* Text segment
* BEGIN *
On a personal level, I know how much it means early in your career to feel that your work is seen. Recognition accelerates confidence, and confidence accelerates impact. And that effect shouldn’t stop only at one’s own organisation. The industry as a whole benefits the most when it echoes the same mindset. This results in a network of talented people where we can connect driven young professionals across companies and disciplines. That is how you get the cross-pollination of ideas that moves an industry forward. Ultimately, the Forty under 40 list does something practical: it makes talent visible to the organisations and opportunities that can amplify it. That’s good for individuals, good for a company and good for an industry that needs to attract and retain the best people to navigate what’s ahead.
What has been your biggest challenge to date?
My biggest challenge has been building a career in a new country, where it is quite hard to hear people pronounce my name right the first time, while simultaneously navigating a traditionally conservative industry. On a personal level, the visa process and the practicalities of relocating are demanding in ways that are easy to underestimate. From my perspective, it takes real energy and focus that you’d otherwise direct entirely at your work. Professionally, as a marketeer, the greater challenge has been learning to communicate effectively across different working cultures as we are a team with 14 different cultural backgrounds, and finding the right way to introduce new ideas to an industry that has operated a certain way for decades.
At Qlayers, we are fundamentally challenging how coating work is done, transitioning away from manual labor toward autonomous robotic systems, so the ability to bring conservative stakeholders along on that journey is not a soft skill, it’s a core part of the job. That challenge extends to internal communications as well. It takes deliberate effort to shift the team’s mindset away from seeing ourselves purely as disruptors. What we are doing is indeed unprecedented. But rather standing apart as a “disruptor”, I believe it is more powerful to position ourselves as a pioneer: one that brings the industry forward with us, helping stakeholders see and share in the vision, rather than feeling challenged by it. What this challenge taught me is that patience, adaptability, and genuine curiosity about how others think are often more powerful than the best technical argument.
What advice do you have to pass on to the next generation?
* END *
* Material shown
* BEGIN *
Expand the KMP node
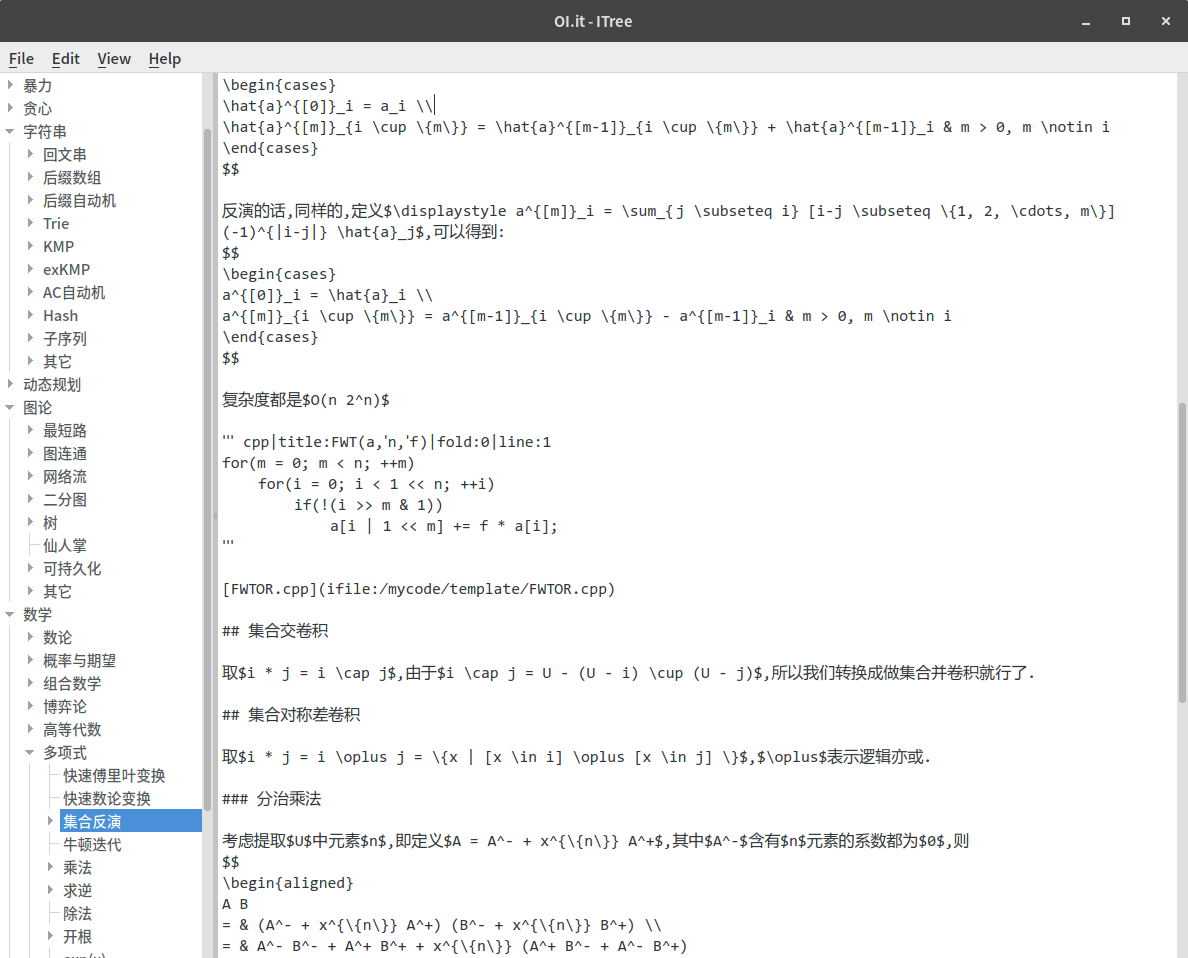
* END *
* BEGIN *
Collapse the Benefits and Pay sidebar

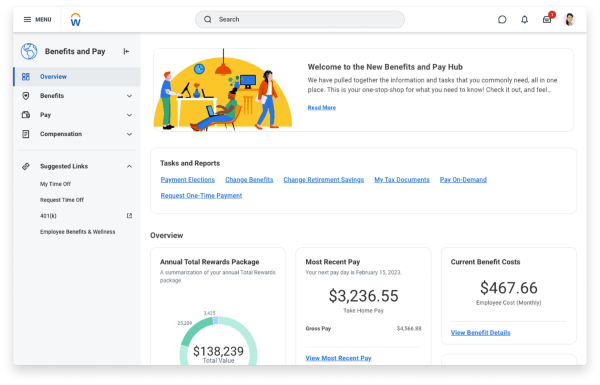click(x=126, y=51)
* END *
* The exercise
Continue the Qlayers interview text after its last line, in the same first-person voice.

* Right answer
It is extremely important now to guard your ability to do critical thinking. We are living through a period of extraordinary technological change, and AI is reshaping almost every profession, including ours. But the professionals who will thrive are not necessarily those who has the most AI tokens, they are the ones who develop enough depth in their field to know exactly what to ask, and the critical thinking and knowledge to distinguish valuable insight from convincing noise. We should never outsource our judgement, memory and thinking ability.They have to be built, deliberately, through real experience, continuous learning, and idea exchange with your peers. And finally: protect your creative outlet. This industry demands a lot, and the pressure to always be productive can quietly erode the parts of yourself that make you interesting, resilient, and original. Whether it is art, music, sport, or anything in between, a hobby that has nothing to do with work is not a luxury, it is what keeps you whole, to stay connected, and often where your best ideas quietly take shape.
If you could fly to any country tomorrow, where would you go and why?
Definitely to Vietnam because there is no place like home.
What’s the best piece of advice you’ve ever received?
You should make it happen first and then you can make it perfect later
What’s one thing you’re really passionate about outside of work?
Painting
If you could switch lives with someone for a day, who would it be?
Probably me in the next 5 years just to see where I am at. If she is happy, I can ask her for advice. If she’s not, I will make sure that we will not end up in that route.